Abdullah bin Meymûn el-Kaddâh, küçük yaşından îtibâren çeşitli ilimleri tahsîl edip, bir çok kitap okudu. Babasının bozuk itikadını aynen kabul eden Abdullah bin Meymûn, bunları yaymaya devam etti. Mecûsî olduğu hâlde müslüman gibi görünerek, müslümanları aldatmak ve bozuk fikirlerini onlara telkin edebilmek için, gerekli her türlü hîle ve tuzakları ve bunların nasıl kurulup uygulanacağına dâir sırları babasından öğrenmiş, bu konuda uzmanlaşarak onu bile geçmiştir. Câhil kimselere, mecûsîliğin temel sapık inanışlarını, islâm dînindenmiş gibi gösterip, babasının ortaya attığı Bâtınîlik fikirlerini yaymaya çalıştı.

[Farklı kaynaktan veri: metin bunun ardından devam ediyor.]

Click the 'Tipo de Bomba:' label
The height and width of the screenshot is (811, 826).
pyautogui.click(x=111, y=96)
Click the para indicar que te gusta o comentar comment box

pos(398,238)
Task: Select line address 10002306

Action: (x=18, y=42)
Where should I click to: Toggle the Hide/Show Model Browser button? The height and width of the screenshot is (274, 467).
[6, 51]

Müslüman olmadığı hâlde, takva sahibi müslüman ve tasavvuf ehlindenmiş gibi görünerek, Horasan ve Kûhistân beldelerinin ahâlisi arasında meşhûr oldu. Yakın zamanda müslüman olmuş ve eski inanış ve âdetlerini tamamen bırakmayan câhiller arasında bâzı fikirlerini sinsice kabul ettirip, oldukça taraftar buldu.

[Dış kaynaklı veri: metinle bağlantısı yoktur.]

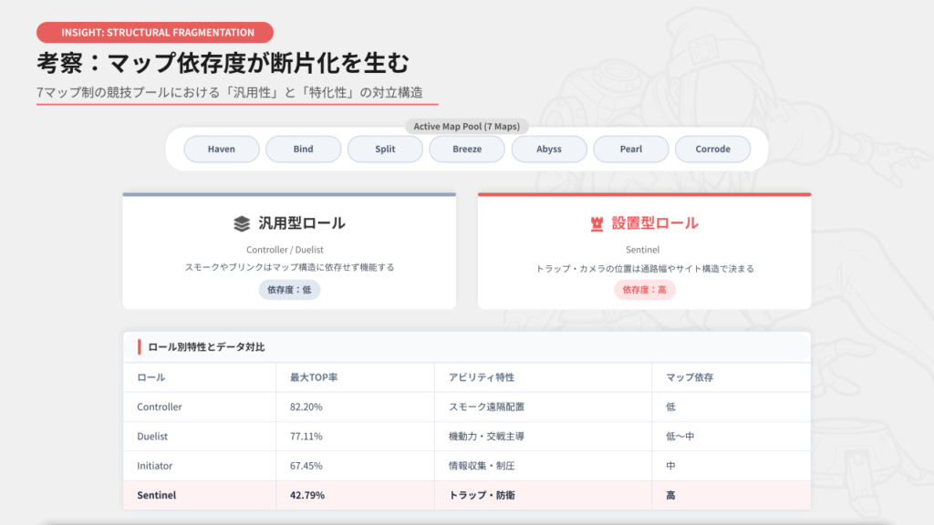Click the ロール別特性とデータ対比 table title
The image size is (934, 525).
point(206,347)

Ayet-i kerîmelerin ve hadîs-i şerîflerin, bir bâtın, bir de zahir hükmü olduğunu söyleyerek, cenâb-ı Allah’ın; yakın dostlarına, namaz, zekât ve benzeri ibâdetleri emr etmediğini, ayrıca bir çok şeyleri bunlara helâl, bir çok haramları mubah kıldığını söyledi. Annelerle ve kız kardeşlerle evlenmede bir beis olmadığını bildirdi. Bu gibi haramların ve ibâdetlerin halkın avam kısmıyla ilgili olduğunu, havassın yâni üst tabakanın böyle şeylerle mükellef olmadığını söyleyerek, mecûsîlikteki bir çok bâtıl inanışları, İslâm dînindenmiş gibi göstermeye çalıştı. Asıl gayesini gizleyebilmek için, hazret-i Peygamberin Ehl-i beytinden olduğunu iddia ederek, halkı kendine çekmeye çalıştı.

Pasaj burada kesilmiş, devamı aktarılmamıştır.